Postby Paul Campos » Fri Nov 02, 2012 9:58 am

Looking over the LSAT threads it seems lots of people are bound and determined to apply this cycle, because they're "too old" to wait another year to start law school (it appears the average age of people who say things like this is about 26).

FWIW, here's one perspective from inside legal academia: the big shakeout in the law school world is just beginning. IMO, law school is going to look significantly different five years from now than it does today. At least a few schools are going to go out of business, and a lot of others will make major changes out of a combination of fear and necessity. Some schools will cost significantly less, in real terms, than they do today (this won't be reflected fully by changes in sticker price: what's going to happen is that there will be schools where the vast majority of students aren't paying even half of sticker, i.e., the advertised price will bear no relation to what people are actually charged).

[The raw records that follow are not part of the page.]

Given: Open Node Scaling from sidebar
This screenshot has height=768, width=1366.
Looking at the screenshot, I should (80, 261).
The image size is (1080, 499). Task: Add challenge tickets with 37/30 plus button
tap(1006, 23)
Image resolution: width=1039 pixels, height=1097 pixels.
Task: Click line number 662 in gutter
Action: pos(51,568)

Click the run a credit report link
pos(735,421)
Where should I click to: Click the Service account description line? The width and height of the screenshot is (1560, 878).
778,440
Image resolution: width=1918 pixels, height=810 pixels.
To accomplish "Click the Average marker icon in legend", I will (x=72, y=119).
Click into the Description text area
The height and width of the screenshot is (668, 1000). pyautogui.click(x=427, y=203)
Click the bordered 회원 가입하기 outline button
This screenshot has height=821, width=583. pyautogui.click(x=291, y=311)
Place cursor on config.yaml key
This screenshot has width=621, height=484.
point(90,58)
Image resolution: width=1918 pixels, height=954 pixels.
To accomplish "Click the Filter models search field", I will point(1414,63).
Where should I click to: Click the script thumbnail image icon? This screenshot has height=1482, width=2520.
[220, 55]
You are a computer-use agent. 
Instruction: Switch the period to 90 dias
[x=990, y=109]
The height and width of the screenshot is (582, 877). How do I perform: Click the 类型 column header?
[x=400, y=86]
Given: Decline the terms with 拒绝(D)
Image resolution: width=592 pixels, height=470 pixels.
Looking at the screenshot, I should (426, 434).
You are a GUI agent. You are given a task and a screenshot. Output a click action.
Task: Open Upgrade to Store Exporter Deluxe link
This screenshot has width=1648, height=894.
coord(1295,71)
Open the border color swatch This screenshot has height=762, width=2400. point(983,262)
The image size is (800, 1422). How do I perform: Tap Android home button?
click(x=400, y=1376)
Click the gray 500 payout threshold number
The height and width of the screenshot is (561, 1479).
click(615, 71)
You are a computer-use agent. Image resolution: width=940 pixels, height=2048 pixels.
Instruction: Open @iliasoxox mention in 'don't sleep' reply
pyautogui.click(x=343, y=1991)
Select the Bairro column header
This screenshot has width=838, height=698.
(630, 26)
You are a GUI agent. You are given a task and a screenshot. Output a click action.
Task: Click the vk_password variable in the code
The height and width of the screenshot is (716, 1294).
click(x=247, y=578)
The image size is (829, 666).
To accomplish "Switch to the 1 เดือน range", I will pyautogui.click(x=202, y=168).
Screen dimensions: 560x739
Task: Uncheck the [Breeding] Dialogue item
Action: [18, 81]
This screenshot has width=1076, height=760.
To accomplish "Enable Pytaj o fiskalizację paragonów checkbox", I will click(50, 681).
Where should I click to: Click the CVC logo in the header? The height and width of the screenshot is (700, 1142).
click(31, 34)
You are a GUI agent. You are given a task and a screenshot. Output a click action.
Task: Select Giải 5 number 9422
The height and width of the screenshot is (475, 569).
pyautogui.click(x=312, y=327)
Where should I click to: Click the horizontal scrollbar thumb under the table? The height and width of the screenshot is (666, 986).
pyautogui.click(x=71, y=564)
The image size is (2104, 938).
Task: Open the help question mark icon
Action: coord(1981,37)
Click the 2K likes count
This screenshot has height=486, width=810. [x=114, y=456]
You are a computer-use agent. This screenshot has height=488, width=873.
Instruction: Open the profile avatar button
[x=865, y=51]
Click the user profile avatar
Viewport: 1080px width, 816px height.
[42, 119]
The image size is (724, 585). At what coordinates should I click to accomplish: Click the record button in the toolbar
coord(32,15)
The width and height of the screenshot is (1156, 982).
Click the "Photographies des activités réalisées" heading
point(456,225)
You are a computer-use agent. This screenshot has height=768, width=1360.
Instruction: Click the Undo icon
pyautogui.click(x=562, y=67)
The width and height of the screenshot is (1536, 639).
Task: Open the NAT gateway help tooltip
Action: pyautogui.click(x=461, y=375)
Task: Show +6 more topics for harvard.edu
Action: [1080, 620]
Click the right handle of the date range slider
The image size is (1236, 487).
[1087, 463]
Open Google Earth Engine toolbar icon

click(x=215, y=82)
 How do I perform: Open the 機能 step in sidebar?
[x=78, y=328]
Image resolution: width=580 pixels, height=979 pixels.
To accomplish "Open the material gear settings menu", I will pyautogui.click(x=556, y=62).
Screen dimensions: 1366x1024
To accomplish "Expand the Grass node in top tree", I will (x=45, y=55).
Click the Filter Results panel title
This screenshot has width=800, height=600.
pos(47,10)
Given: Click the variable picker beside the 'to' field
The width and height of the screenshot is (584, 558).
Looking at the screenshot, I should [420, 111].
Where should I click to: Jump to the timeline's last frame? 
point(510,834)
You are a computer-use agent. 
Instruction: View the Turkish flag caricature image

A parallel shakeout is happening in the world of legal employment. Lots of big law firms are trying to figure out how to restructure in a world of increasingly competitive price competition, driven by clients who are increasingly refusing to pay for lots of things they used to pay for without blinking. Government legal employment is also in flux, as states deal with long-term budget crunches that are only beginning to work their way through the fiscal pipeline.

All this is to say, being in a hurry to matriculate as a law student right now is like being in a hurry to buy a house in a particularly volatile real estate market, where the general price trend is downward and there's no real sense yet of where the bottom might be. Just something to think about if you're trying to decide whether to retake or whatever.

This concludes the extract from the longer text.